What's the Difference between a Songwriter and Topliner?
What's the difference between songwriting and co-writing? MIKEY GORMLEY is back with more insights on what it's like to work as a topliner, as well as advice on pitching songs inside the industry.
Many of the greatest songwriters work alone, however, the very nature of collaborating with artists relies on developing healthy creative relationships. The artist needs to perform and release the song, the producer has to make it sound radio-ready, and their team needs to promote it. So in this line of work, cooperation is key.
It wasn’t until I began to work closely with artists and producers in London, that I realized although they share many of the same fundamentals, songwriting and co-writing are two completely different skills. Songwriting is your own stream of consciousness unfiltered: your melodies, your lyrics, your chords. There’s nobody to tell you an idea is weak or strong, nobody to criticize or praise, nobody to inspire or be inspired by. It’s just you.
Co-writing predominantly revolves around trust. There has to be a level of respect between every collaborator in the room, so it can act as a safe space to share ideas freely. Respect can be garnered in many ways, be it the quality of your previous work and successes, the names you are currently working with, or (crucially) letting it build organically over time with your co-writers by being good at what you do and listening to others.
It is important to understand everyone in the room will have their own opinions and ideas, and will bring a different energy to the studio. Be conscious of this when suggesting ideas of your own and be sure to listen to your co-writers, as your idea may not serve the song as well as theirs. Also be aware of the energy you bring to the studio, as it has a significant impact on the writing process.
The Role of the Topliner
The term songwriter and topliner are often used interchangeably, though topliner is a term more common within the industry amongst publishers, labels, management, etc. Pop songwriting is usually made up of three key roles:
- The artist provides direction for the project through their sound, image and creative ideas.
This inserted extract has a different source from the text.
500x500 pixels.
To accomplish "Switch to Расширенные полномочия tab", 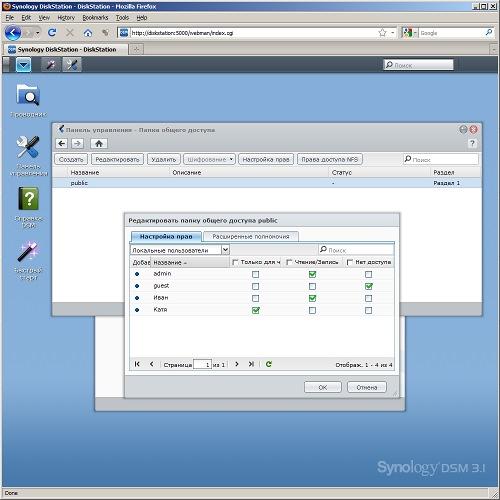I will tap(251, 236).
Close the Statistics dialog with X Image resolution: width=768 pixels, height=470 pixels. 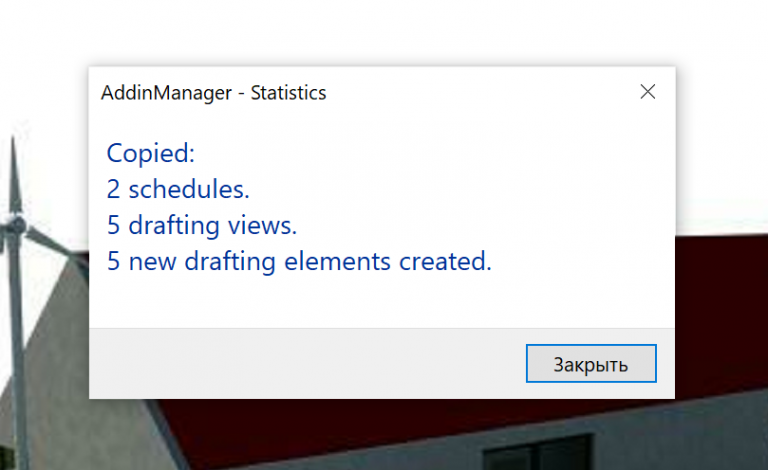click(648, 92)
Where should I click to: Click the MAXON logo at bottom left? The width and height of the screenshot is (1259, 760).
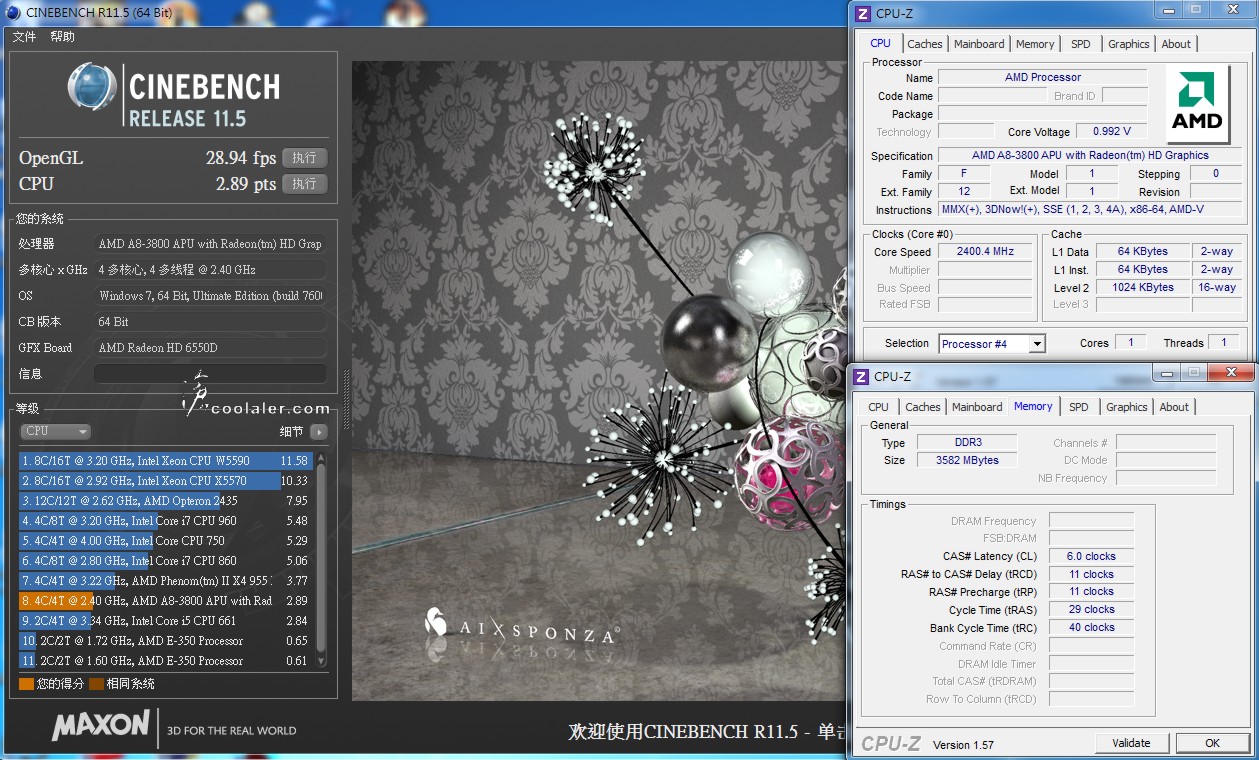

- The producer is in charge of the beat, musical direction and sonics of any given song.
- The topliner contributes lyrical and melodic ideas to the song.
The main job of the topliner is to come up with lyrical and melodic ideas, meaning they don’t necessarily need to play an instrument, though many do. Some examples of successful topliners include Julia Michaels (Selena Gomez, Justin Bieber, Ed Sheeran), Kamille (Dua Lipa, Mabel, Little Mix) and Jin Jin (Jess Glynne, RAYE, Clean Bandit.)
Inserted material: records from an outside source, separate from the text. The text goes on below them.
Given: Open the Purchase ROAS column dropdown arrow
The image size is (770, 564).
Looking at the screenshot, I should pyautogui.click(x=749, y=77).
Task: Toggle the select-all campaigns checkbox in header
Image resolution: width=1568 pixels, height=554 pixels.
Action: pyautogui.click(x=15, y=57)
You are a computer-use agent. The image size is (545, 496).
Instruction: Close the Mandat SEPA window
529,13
When working on an artist’s project, it is important to bring out their voice, saying things lyrically that feel authentic to them; encourage their melodic ideas, so the song sounds like their work; and to write about real-life events, being true to their feelings and emotions in order to bring out the best possible performance.
Over time, I came to realize great topliners act as editors and creative sparks to an artist. The way to do this is to let the artist lead the writing process. What would they like to write about? Do they have any lyrics, melodies or titles you can run with? Do you have any in your back pocket that relate to a current situation in their life? Remember, the goal of a writing session is for the song to be released and the artist must feel a connection to the song in order to want to put it out – and to be able to perform it with meaning.
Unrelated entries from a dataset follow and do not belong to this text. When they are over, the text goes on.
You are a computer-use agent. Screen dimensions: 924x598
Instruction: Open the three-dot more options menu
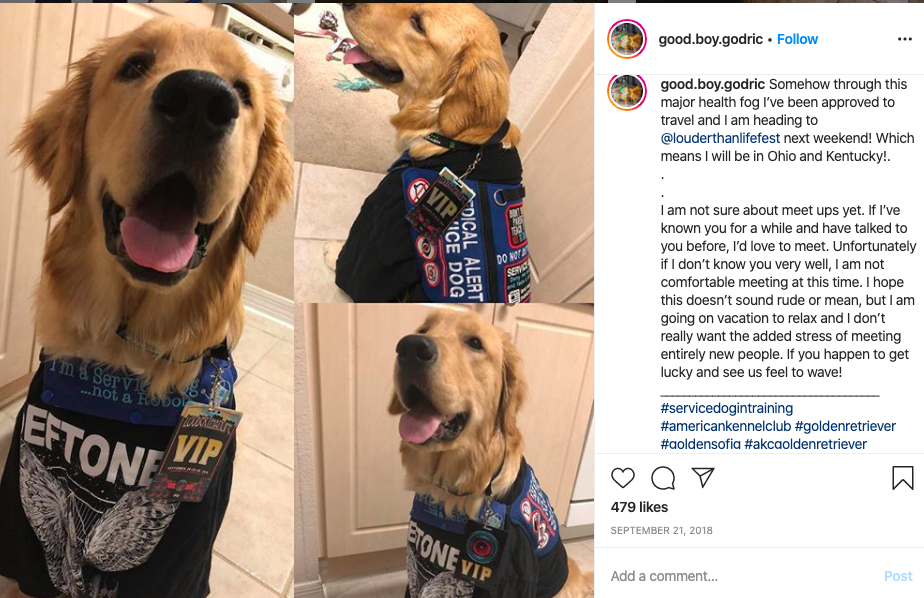coord(905,39)
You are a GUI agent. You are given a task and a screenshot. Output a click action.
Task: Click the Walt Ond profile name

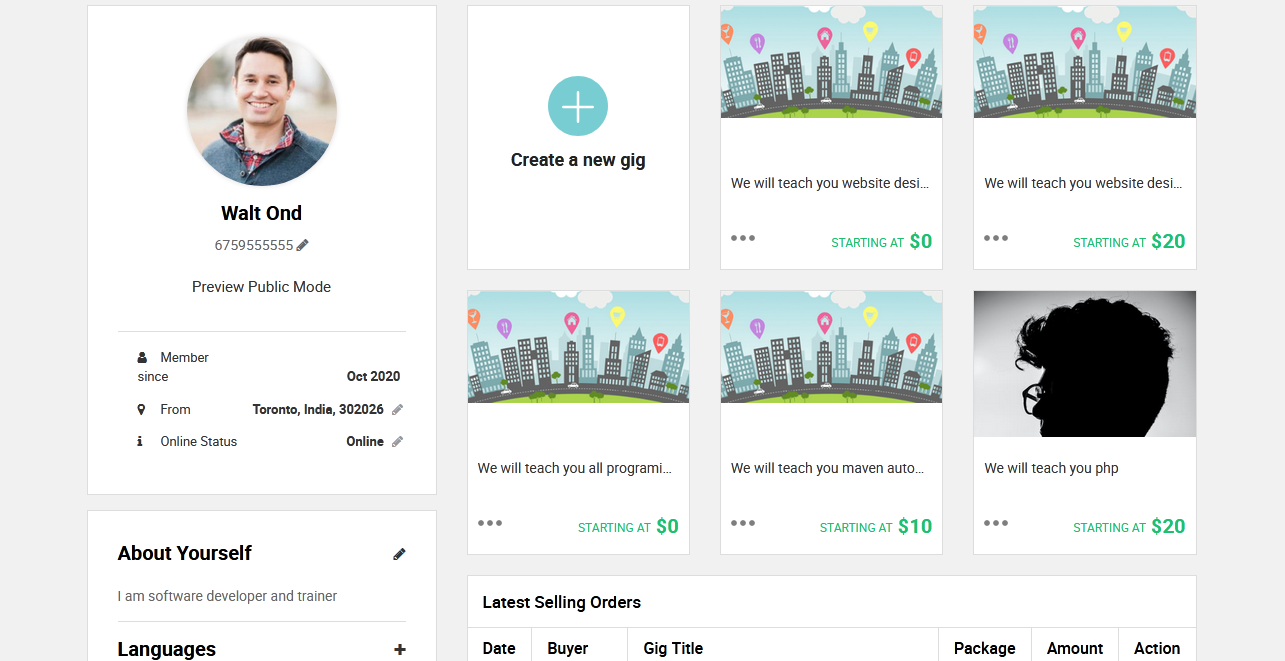[261, 213]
A champion team will always beat a team of champions. - John McGrath
Before I began writing songs for other people, I thought much of my time would be spent writing alone, pitching songs to artists. It was only when I started meeting people in the industry and would bring up my desire to write for pitch – as it's known – did I realize how difficult pitching songs in the UK pop/indie scene is.
Most artists like to be heavily involved in the creative process, which is understandable given they are the ones who have to go out and perform them tirelessly. Therefore, I have found that establishing relationships with them as well as producers and other writers is the best way to progress as a topliner. On the flip side, writing for pitch in the US pop world can be very effective, and is commonplace there, so if you are planning a trip to LA that is worth bearing in mind.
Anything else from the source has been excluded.